**Assignment:** Output the lines of the records below exactly, beginning at their first line and ending at the line with "Click interviewer name Albert Kolozsvari"; include no pictures.

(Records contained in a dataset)
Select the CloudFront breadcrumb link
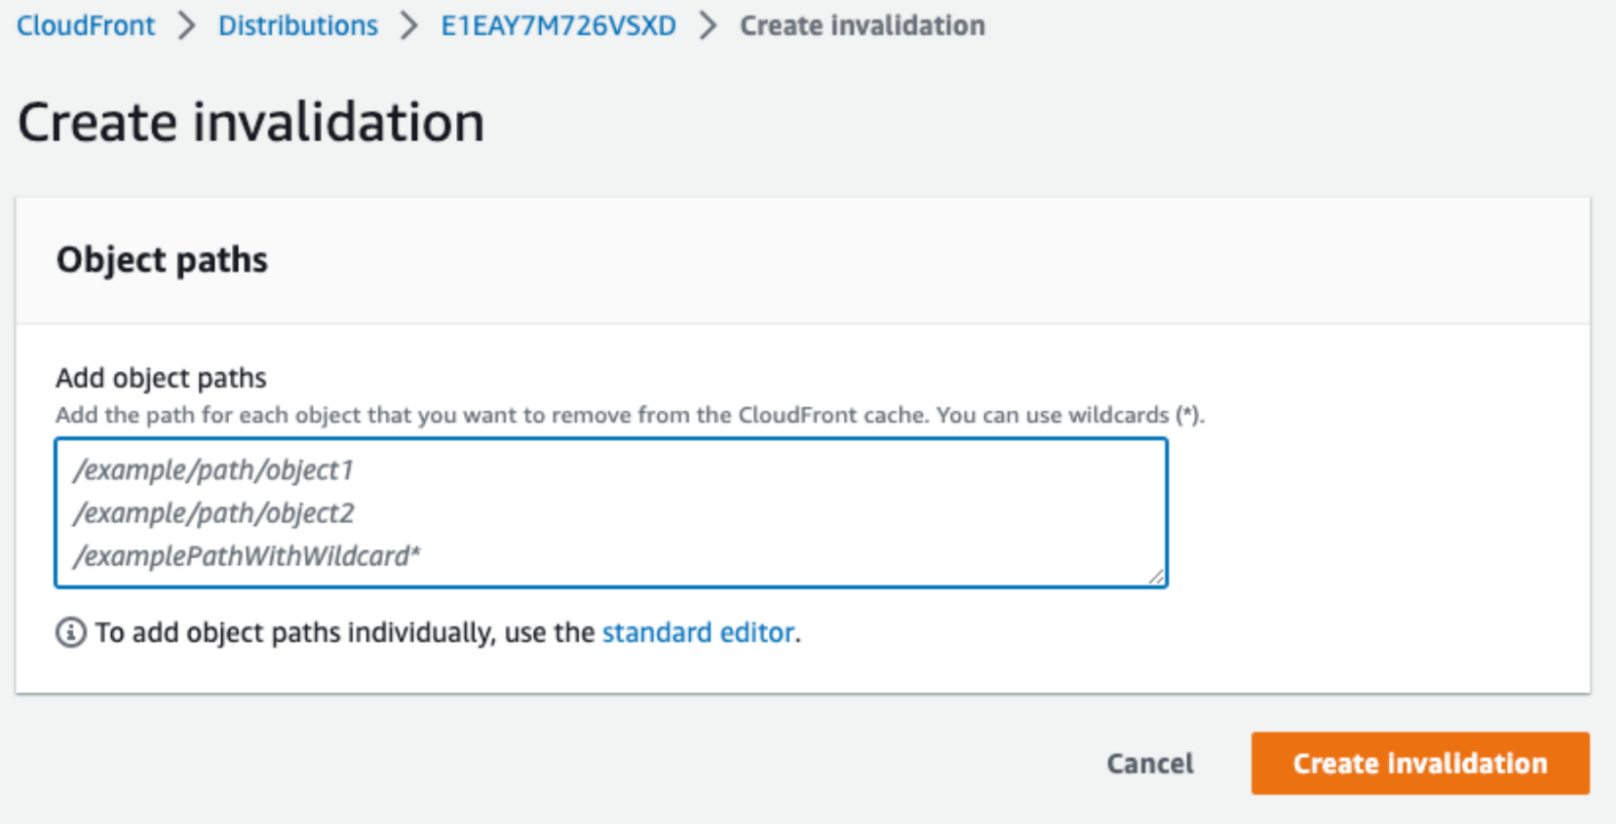 coord(85,25)
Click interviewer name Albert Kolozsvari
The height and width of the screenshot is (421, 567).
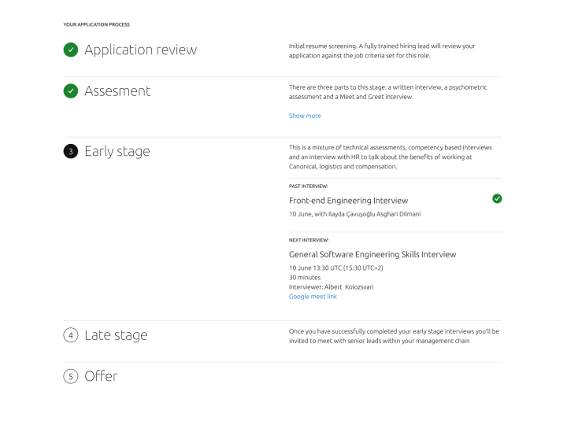click(x=349, y=287)
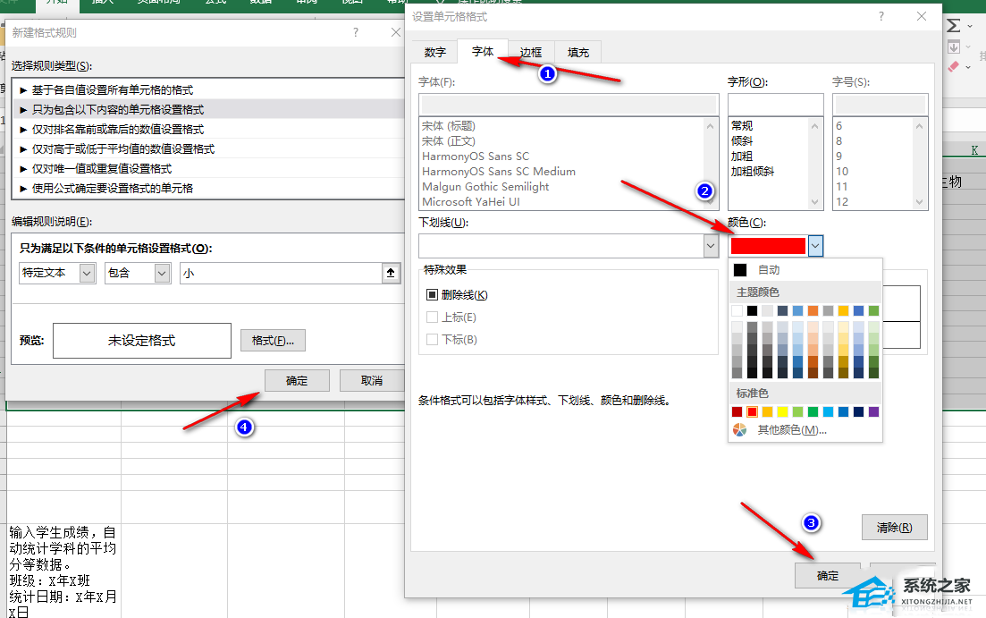Image resolution: width=986 pixels, height=618 pixels.
Task: Click the help question mark in 新建格式规则 dialog
Action: point(356,32)
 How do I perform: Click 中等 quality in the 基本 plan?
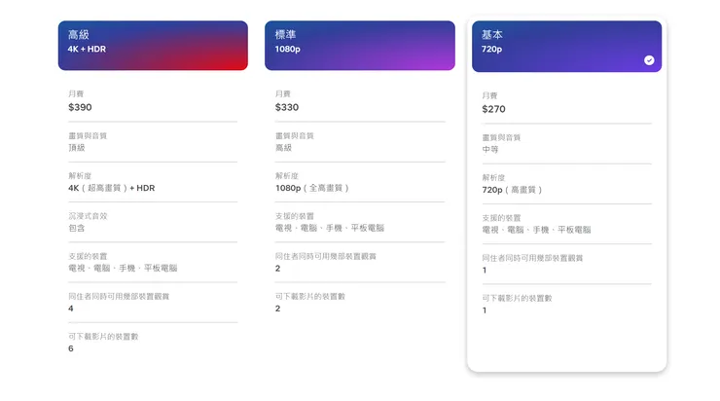pos(490,150)
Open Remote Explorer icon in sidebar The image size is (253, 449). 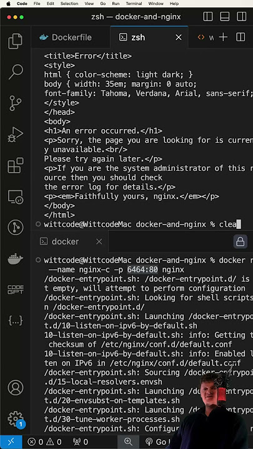[16, 196]
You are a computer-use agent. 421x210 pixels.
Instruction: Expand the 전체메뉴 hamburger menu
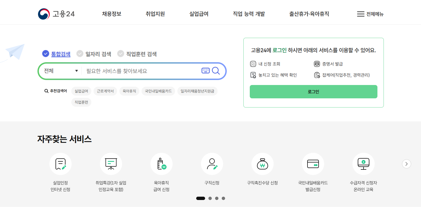(370, 14)
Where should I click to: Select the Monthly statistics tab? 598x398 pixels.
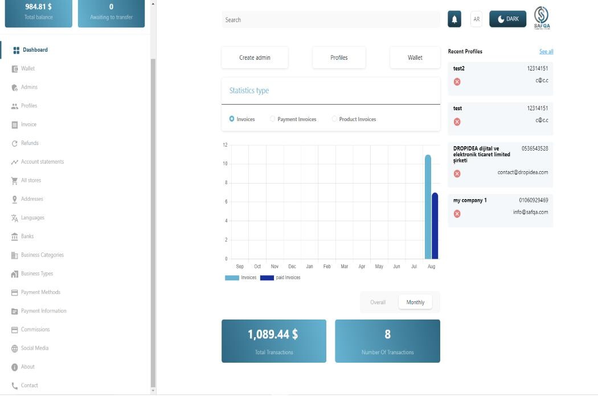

**Result of this task:**
Select the CloudFront breadcrumb link
 coord(85,25)
Click interviewer name Albert Kolozsvari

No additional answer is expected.